Church and state organizations achieved remarkable power and dominance only a few hundred years ago by being the only social constructs with any kind of ability to reach a large number of people.  Congregation is a word that denotes the gathering of large numbers of people.  Only a pulpit in a huge church, built to magnify speaking from that pulpit or the perfect platform in a carefully constructed coliseum would allow individuals to have voice.  Although those two entities of cultural congregation have not relinquished any of their power, how they have achieved even grander success based upon modern communications and electronic media, is remarkable, and their success has bled over into certain members of the public at large.

Books, pamphlets, magazines and circulars came into being with the invention of the printing press, vaulting those with access to the printed word into positions of enormous power and financial success.  Those areas of voice were quickly restricted to being available to people held to be least objectionable by society’s leaders.  Nothing has changed much with respect to what happened.  The invention of cell phones and computers have not allowed the ‘common man or woman’ powerful access to other humans around them.  Facebook, Twitter, Instagram and the other social media centers found online are extremely restrictive when it comes to allowing full blown access or the transmission of information to a large number of people.

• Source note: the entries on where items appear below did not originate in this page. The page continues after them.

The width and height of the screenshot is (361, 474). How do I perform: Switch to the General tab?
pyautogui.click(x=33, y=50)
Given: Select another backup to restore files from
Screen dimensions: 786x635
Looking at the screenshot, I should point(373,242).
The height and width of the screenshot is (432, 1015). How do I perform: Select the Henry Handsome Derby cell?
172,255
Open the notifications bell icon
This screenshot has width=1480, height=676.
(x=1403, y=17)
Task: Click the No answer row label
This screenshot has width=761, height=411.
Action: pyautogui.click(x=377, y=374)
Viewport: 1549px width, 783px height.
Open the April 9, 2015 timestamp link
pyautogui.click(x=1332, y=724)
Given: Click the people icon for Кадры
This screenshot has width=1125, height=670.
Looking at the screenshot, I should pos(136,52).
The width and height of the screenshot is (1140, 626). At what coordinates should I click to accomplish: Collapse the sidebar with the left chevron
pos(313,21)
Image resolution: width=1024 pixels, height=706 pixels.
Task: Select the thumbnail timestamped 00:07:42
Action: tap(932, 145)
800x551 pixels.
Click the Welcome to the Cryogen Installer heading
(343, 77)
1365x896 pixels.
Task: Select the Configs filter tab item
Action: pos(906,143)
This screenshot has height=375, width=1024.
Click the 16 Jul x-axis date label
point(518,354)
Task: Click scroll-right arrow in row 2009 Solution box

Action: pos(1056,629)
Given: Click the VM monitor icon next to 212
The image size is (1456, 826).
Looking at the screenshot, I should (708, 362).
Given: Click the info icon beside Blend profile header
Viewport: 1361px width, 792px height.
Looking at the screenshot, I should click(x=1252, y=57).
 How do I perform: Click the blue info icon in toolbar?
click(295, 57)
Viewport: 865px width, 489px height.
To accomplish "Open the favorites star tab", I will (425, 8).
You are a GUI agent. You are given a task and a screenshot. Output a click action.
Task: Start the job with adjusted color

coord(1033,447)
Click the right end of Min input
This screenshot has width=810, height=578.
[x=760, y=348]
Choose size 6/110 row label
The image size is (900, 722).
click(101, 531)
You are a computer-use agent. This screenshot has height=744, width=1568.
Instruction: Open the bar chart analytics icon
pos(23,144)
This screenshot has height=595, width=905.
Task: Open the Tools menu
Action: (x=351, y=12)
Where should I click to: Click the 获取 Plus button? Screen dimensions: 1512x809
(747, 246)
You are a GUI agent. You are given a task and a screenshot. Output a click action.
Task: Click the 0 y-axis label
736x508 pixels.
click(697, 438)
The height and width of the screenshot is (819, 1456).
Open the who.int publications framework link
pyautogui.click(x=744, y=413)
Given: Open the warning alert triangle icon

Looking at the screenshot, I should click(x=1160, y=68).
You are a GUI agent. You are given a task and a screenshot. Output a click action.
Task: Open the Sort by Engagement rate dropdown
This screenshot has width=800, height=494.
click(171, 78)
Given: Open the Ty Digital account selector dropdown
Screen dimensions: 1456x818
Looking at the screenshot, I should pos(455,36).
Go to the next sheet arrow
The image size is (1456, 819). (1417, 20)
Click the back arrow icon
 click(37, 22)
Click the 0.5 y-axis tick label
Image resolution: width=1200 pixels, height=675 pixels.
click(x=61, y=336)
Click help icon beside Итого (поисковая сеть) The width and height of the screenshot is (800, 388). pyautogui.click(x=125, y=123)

Books are published almost entirely by authors who have already reached positions of success through family or friendly ties.  No human being gets on television without passing through a vetting process that rejects all but an extremely tiny number.

Even on very local levels the restrictions to anyone accept people of political, family or financial power are harshly Your Voice Countsapplied to ‘outsiders’ whose voice might be heard and the status quo changed.  In Lake Geneva, Wisconsin, for example, if citizens attend a city council meeting of their elected representatives they immediately encounter a group of the select leaders who are seated many feet above the audience.  The leaders have microphones while the audience does not.  The leaders can speak at any time but the audience is limited to three minutes of presentation on a subject that already covered in a pre-published agenda.  The leaders are not restricted at all.  Up until the current time anyone could come and get at least three minutes of “face time” with the city council members during city hall meetings.  Now, because of some restrained but outspoken disagreement with current policy, this city council moves to make communication (voice) ever more restrictive by only allowing residents of the city to speak at all.  This has happened in other communities across the country, one of them being a small town where the leaders managed to pay themselves mid six-figure salaries and got away with it because everyone who might have spoken was restricted from speaking.

The first amendment of the United States Constitution would seem to prevent just such activity, but that part of the amendment assuring that freedom of speech will not be abridged has come, over the passing of years, to mean that freedom of speech will only exist in those places and at those times wherein the leaders allow it to take place.  There is absolutely no freedom of speech in any courtroom of any court in the United States, including the U.S. Supreme Court.  There is no freedom of speech at hastily thrown together demonstrations.  There is no freedom of speech in front of police officers during almost any contact a citizen has with them whatever.  And the list goes on, right on down to the seemingly smallish applications of these restrictions against anyone having voice in front of a town gathering of town leaders and the populations they are supposed to be representing.

Today, a person cannot have more than five thousand Facebook friends simply because Facebook limits access so that Facebook will have the major voice and not any members.  Google, and the very few other search engines decide how anyone among the population is going to be presented.  Google decides what is to be said about anyone at any time.  Do these pretty outrageous examples of the limiting of voice mean that life is more difficult and bitten than it was in years gone by?  No.  It simply means that things have changed throughout the world not one bit when it comes to having a few human apes deciding what is best for them by controlling the remaining body of human apes.  Without any voice human beings are transposed into those shaven lemurs come down from the trees to fight over the fruit strewn on the forest floor below…and to lie about the fighting.  The quite literal fight for survival among humans today is not a fight over possession of metaphorical fruit; it is a fight to have a voice because without a voice a human is just as reduced in all of life as those apes or lemurs.